With fears of the US markets heading into correction territory, and possibly continuing a downward trend, the automotive industry will not be immune to any fluctuation or volatility in the stock market. One particular sector of the automotive industry, the luxury car market, could see some tough times in the United States, as China’s demand for luxury vehicles has waned, which could have an impact on the local economy should this downturn continue. Tesla is still a relatively young company, an automaker that is still losing money and is trying to raise another $500 million to open a factory that will manufacture the Model 3. Tesla’s fate, like many companies across all industries, is tied directly to our economy.
Should there be no delays, the Model 3 will be available by 2017. With a two year buffer from now until then, a lot can happen. Seeing as though Tesla does not have a car priced below $40,000, any blip in the stock market could have dire consequences for the electric car manufacturer. With the BMW i3, Mercedes Benz B Class, Chevy Spark, Chevy Volt, Ford Focus Electric, and Volkswagen e-Golf to name a few, other car companies are already in a position to survive any turbulence in the markets. Tesla on the other hand, is not.

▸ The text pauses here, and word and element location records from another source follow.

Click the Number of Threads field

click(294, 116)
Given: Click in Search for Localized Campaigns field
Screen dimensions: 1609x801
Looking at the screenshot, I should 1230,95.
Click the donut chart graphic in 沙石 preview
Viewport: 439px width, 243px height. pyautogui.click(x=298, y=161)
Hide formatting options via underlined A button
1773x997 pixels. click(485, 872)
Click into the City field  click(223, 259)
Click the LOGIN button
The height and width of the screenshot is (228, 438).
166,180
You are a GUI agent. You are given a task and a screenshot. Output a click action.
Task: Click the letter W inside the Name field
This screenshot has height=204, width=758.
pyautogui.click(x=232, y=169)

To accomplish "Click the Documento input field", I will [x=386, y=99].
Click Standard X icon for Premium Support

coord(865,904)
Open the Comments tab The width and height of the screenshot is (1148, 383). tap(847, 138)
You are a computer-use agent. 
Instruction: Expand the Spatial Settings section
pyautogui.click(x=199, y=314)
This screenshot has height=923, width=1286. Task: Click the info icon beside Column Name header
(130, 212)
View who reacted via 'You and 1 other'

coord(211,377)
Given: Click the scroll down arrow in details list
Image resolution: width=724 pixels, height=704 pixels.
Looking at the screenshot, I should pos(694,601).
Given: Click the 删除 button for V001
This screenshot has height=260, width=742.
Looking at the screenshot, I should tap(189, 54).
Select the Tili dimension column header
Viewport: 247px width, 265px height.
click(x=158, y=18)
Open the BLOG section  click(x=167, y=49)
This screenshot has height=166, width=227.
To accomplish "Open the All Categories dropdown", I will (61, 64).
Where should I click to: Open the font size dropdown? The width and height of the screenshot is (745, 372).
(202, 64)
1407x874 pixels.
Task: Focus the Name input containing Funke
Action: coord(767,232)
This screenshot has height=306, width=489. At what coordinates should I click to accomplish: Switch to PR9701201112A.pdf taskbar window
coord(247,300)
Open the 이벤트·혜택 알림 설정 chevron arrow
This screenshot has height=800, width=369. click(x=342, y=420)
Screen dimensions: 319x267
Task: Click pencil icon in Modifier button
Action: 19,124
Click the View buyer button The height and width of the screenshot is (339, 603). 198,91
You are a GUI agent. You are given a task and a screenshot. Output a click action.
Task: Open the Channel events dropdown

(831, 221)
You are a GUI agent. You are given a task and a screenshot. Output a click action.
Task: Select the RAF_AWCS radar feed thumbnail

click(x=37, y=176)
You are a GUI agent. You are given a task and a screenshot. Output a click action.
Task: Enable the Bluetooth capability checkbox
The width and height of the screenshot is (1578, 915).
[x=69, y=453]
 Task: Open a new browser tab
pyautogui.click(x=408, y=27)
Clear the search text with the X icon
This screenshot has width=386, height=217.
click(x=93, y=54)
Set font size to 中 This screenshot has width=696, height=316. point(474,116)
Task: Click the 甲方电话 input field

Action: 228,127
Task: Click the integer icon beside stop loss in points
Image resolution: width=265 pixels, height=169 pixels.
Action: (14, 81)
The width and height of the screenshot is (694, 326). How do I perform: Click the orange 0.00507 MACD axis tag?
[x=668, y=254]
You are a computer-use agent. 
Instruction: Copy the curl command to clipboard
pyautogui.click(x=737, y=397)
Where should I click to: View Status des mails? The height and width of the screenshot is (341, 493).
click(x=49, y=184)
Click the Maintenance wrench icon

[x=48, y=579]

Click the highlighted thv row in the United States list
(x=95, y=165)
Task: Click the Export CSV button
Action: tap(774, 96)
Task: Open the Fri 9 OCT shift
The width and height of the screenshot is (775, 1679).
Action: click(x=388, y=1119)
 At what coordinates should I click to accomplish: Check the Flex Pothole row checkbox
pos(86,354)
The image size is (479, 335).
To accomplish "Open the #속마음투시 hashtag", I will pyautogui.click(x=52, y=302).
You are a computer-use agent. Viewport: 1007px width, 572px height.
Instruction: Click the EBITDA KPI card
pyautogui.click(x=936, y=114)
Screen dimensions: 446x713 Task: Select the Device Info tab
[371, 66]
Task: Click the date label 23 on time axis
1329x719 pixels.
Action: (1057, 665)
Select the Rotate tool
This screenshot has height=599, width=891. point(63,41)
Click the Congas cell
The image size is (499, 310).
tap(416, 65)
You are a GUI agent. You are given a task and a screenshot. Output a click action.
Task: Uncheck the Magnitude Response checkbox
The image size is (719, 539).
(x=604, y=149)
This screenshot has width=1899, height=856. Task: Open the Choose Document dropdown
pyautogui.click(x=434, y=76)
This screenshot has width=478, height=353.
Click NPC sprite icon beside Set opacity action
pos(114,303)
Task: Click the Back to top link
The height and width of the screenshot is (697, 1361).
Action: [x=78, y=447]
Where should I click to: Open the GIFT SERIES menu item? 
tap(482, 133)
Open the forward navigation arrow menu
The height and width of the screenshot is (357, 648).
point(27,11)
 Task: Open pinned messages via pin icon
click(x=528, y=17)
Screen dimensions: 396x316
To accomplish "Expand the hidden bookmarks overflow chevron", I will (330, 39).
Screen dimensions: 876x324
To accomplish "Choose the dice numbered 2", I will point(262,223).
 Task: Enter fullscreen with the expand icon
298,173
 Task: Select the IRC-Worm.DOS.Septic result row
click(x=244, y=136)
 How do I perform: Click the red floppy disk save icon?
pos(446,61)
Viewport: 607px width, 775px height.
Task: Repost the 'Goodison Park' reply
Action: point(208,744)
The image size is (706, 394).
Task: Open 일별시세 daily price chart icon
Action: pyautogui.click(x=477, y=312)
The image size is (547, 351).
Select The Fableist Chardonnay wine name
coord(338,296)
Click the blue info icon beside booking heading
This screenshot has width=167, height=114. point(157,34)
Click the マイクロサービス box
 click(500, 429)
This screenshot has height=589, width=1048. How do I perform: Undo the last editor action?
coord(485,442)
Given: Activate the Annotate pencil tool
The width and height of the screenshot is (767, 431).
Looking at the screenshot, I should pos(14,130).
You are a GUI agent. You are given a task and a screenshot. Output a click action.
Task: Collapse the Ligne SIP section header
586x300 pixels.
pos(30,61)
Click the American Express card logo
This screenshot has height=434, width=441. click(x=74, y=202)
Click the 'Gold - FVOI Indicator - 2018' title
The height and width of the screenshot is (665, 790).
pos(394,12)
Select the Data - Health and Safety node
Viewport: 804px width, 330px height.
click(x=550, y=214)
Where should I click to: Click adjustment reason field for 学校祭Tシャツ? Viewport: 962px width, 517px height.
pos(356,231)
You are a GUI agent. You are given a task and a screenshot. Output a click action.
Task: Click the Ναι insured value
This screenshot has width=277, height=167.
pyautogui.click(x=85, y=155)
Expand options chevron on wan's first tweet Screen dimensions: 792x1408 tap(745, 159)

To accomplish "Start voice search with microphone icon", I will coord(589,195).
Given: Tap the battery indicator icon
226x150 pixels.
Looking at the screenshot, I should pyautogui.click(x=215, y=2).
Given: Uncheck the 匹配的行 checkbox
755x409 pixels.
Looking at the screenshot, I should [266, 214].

While Tesla can boast that their cars get better range, they can’t be prideful of their price tags. Consumers will compromise and sacrifice range for price. That’s the way it is now, and in a rough economy, that’s the way it will be then. Tesla is selling cool, but not practicality. Their fan base consists of window shoppers who daydream about owning the electric car, but when push comes to shove, only a small minority will tighten the belt and purchase the Model S, and in a few months the Model X.
Oil prices have now hit a 7 year low, and currently the price is hovering around or below $40 a barrel. Not a good sign for any electric car brand or model, and it’s no coincidence that car manufacturers are now advertising performance over being energy efficient.
The future isn’t certain however, and any adversity our economy faces is always something to watch. The automotive industry will inevitably be part of the highs and lows, and it’s during the dark times that we learn which companies can and will survive , and the ones that we’ll look back on thinking about the what ifs. Tesla may be one of those companies that’s not strong enough to survive, especially if their Model 3 does not hit the market while the economy is still strong.
After the recession in 2008, the luxury brands learned from their mistakes. They added cheaper cars to their lineups to sustain themselves during adverse times. These powerhouse manufacturers are in a position to survive.The smaller car brands may be on life support for a while should we dip back into a recession, or face volatility for a period of 6-12 months.